WHAT IS REQUIRED ->
Lines holding the string "Bois": copy each one from the listing below.

GIVEN RECORDS ->
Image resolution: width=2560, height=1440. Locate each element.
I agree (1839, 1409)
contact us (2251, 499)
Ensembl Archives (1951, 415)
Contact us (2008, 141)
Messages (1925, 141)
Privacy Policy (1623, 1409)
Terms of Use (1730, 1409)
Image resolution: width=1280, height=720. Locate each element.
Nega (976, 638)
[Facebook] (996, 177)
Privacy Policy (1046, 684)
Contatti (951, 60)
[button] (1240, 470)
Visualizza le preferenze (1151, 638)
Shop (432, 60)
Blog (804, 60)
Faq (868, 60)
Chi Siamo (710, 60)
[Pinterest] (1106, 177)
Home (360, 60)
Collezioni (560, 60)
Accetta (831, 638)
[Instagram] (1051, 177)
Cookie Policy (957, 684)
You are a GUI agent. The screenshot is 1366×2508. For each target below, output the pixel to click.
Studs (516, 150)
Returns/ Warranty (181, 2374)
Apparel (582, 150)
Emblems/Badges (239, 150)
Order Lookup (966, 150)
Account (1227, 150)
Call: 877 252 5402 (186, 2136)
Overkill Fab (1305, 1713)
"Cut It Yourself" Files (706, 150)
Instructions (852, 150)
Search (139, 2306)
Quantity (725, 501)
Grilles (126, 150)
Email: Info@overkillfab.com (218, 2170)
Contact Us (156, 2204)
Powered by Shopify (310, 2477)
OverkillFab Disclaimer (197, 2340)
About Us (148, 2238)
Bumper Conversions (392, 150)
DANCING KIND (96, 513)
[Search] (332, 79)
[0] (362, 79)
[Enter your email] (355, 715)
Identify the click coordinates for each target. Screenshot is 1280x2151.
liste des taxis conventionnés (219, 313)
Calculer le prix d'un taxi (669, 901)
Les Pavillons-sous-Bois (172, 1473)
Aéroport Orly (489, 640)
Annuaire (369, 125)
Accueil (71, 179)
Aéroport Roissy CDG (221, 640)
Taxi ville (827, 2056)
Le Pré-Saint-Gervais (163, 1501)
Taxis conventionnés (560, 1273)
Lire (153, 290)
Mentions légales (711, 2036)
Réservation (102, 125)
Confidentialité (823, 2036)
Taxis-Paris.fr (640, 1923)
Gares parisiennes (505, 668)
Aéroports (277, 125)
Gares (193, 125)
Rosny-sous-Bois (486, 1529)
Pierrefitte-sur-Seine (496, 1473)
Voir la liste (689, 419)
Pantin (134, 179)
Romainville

ANSWER FOR THE TASK ->
Les Pavillons-sous-Bois (172, 1473)
Rosny-sous-Bois (486, 1529)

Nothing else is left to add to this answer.